Convolutional Neural Networks have reached extremely high performances on the Face Recognition task. Largely used datasets, such as VGGFace2, focus on gender, pose and age variations trying to balance them to achieve better results. However, the fact that images have different resolutions is not usually discussed and resize to 256 pixels before cropping is used. While specific datasets for very low resolution faces have been proposed, less attention has been payed on the task of cross-resolution matching. Such scenarios are of particular interest for forensic and surveillance systems in which it usually happens that a low-resolution probe has to be matched with higher-resolution galleries. While it is always possible to either increase the resolution of the probe image or to reduce the size of the gallery images, to the best of our knowledge an extensive experimentation of cross-resolution matching was missing in the recent deep learning based literature.
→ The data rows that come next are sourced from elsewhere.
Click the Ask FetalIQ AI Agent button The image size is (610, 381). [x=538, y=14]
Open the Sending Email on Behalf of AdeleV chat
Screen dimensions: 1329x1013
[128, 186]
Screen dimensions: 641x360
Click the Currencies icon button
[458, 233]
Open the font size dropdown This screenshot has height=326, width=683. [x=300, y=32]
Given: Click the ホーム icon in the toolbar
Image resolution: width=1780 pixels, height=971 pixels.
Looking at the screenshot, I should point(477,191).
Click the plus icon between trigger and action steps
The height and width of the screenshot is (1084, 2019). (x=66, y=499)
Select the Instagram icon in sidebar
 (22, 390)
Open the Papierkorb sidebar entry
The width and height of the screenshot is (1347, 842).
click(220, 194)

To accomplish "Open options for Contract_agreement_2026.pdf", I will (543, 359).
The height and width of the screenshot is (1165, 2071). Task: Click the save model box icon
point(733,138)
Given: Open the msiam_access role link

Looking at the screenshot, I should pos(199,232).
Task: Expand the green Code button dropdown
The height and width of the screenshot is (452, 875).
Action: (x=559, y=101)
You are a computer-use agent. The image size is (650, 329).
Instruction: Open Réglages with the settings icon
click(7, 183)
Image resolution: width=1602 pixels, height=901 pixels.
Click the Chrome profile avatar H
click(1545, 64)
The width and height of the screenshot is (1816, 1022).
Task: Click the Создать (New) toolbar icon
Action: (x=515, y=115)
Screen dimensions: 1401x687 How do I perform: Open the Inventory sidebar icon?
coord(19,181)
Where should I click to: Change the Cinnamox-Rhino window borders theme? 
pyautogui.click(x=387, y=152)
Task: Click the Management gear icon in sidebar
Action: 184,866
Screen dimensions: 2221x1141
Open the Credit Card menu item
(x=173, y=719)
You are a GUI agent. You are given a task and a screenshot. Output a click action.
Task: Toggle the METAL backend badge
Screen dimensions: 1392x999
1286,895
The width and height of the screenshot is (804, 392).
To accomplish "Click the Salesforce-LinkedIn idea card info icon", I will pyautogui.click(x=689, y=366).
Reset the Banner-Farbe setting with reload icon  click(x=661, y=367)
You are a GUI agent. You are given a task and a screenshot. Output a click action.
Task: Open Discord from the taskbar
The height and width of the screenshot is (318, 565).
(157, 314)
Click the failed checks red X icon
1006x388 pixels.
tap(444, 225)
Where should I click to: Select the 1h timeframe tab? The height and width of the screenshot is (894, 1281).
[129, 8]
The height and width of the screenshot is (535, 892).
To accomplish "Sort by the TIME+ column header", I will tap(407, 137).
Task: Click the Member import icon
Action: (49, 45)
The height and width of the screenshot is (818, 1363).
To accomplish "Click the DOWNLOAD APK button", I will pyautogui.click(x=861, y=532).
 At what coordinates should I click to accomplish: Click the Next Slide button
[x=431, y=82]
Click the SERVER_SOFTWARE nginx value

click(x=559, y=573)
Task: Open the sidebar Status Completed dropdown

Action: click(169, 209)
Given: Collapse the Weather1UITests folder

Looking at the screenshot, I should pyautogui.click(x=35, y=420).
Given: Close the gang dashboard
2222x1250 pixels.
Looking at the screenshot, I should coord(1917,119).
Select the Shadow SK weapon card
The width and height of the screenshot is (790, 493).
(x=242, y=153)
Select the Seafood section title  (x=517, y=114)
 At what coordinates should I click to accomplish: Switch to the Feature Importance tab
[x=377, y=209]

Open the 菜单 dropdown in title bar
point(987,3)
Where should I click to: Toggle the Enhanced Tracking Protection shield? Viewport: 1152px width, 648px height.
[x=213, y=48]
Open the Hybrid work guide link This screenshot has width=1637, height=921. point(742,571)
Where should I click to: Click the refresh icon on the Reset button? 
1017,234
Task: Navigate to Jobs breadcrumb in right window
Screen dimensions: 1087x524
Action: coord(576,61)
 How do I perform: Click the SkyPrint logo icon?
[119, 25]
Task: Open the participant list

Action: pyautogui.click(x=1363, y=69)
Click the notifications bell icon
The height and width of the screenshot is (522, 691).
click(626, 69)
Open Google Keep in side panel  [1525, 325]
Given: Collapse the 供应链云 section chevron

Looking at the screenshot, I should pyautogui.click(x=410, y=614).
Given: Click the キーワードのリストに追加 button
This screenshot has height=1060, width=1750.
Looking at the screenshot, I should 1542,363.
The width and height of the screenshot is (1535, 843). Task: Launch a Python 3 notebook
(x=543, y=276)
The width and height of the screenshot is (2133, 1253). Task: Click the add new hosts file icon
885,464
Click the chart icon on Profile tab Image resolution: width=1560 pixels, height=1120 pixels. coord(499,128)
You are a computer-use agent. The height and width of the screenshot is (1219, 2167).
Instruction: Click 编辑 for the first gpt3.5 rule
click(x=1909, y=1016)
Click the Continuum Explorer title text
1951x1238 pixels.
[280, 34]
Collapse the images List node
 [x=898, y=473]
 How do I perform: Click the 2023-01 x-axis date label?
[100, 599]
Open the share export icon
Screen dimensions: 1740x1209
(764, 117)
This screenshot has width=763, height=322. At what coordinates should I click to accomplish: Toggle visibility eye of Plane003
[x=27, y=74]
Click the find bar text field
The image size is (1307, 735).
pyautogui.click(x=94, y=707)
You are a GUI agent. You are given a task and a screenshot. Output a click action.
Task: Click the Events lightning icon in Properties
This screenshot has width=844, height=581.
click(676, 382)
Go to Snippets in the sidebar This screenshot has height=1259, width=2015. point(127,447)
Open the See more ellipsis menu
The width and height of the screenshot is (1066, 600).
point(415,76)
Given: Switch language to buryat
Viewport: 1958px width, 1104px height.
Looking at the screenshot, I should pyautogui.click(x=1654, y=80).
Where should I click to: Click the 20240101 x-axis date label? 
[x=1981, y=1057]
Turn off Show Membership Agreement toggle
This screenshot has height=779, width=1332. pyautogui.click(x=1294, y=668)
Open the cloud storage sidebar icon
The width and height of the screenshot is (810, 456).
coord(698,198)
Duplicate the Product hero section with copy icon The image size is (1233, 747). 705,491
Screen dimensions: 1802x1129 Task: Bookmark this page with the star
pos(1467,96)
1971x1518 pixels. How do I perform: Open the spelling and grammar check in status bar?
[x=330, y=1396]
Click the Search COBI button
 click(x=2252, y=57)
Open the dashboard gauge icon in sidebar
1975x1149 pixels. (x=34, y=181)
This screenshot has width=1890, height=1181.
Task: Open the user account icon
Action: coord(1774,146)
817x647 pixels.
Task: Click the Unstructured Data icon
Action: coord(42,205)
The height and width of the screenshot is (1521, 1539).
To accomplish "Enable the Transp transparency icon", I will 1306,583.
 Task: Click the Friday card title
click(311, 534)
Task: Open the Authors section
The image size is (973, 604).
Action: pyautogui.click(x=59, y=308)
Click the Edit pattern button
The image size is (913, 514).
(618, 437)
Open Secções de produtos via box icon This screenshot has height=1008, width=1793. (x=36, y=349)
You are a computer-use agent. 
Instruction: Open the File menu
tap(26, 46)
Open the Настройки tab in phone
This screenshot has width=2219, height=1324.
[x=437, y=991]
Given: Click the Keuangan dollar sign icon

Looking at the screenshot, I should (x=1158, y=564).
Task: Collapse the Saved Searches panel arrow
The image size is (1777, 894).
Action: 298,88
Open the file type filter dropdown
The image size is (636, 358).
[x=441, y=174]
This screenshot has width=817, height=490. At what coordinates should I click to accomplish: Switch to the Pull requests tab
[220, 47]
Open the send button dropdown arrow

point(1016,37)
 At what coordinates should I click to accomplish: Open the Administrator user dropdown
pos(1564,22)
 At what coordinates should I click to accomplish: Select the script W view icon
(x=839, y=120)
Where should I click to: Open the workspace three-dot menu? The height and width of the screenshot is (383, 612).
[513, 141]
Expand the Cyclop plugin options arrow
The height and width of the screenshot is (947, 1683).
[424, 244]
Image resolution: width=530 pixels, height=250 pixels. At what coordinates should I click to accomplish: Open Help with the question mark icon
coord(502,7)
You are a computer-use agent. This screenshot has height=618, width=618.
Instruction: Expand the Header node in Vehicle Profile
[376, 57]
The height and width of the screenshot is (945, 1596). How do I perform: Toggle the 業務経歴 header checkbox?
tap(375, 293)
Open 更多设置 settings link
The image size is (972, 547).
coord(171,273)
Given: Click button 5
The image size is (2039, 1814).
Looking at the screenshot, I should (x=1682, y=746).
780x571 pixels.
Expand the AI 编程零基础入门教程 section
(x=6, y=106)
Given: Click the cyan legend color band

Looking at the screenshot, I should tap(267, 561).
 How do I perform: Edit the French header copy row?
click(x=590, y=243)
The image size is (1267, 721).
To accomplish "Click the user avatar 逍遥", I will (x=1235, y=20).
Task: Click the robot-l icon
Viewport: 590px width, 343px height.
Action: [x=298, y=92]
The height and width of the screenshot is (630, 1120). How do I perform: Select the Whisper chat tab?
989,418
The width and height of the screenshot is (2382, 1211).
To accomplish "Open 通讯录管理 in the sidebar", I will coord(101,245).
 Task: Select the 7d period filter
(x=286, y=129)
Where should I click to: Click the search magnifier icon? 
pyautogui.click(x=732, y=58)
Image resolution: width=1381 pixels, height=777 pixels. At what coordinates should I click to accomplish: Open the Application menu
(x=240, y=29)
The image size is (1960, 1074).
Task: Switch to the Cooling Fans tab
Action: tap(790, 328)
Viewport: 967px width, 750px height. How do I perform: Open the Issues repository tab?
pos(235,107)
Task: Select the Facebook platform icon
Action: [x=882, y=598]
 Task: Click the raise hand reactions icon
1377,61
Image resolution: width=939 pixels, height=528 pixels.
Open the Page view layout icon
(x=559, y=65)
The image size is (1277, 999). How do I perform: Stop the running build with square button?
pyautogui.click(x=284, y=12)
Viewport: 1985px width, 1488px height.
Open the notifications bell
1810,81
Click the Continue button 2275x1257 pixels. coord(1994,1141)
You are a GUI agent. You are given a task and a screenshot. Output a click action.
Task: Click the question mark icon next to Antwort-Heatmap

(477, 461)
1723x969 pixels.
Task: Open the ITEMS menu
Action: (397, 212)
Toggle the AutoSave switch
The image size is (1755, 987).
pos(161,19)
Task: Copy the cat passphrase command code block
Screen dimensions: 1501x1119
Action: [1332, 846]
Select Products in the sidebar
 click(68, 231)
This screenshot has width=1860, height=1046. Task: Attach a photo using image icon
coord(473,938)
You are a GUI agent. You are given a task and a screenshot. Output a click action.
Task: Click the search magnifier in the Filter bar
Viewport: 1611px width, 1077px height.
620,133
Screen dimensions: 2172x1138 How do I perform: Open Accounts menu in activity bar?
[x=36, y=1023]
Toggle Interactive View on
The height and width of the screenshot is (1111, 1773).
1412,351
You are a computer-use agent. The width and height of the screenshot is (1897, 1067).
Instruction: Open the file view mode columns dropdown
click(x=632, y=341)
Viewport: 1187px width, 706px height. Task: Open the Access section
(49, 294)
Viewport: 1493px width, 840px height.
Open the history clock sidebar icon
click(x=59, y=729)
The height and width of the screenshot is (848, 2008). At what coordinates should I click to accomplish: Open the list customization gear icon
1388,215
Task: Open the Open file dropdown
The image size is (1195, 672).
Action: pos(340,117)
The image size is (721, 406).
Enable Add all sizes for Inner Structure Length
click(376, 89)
In the context of low- and cross-resolution Face Recognition, the contributions of our work are: i) we proposed a training method to fine-tune a state-of-the-art model in order to make it able to extract resolution-robust deep features; ii) we tested our models on the benchmark datasets IJB-B/C considering images at both full and low resolutions in order to show the effectiveness of the proposed training algorithm. To the best of our knowledge, this is the first work testing extensively the performance of a FR model in a cross-resolution scenario; iii) we tested our models on the low resolution and low quality datasets QMUL-SurvFace and TinyFace and showed their superior performances, even though we did not train our model on low-resolution faces only and our main focus was cross-resolution; iv) we showed that our approach can be more effective with respect to preprocessing faces with super resolution techniques.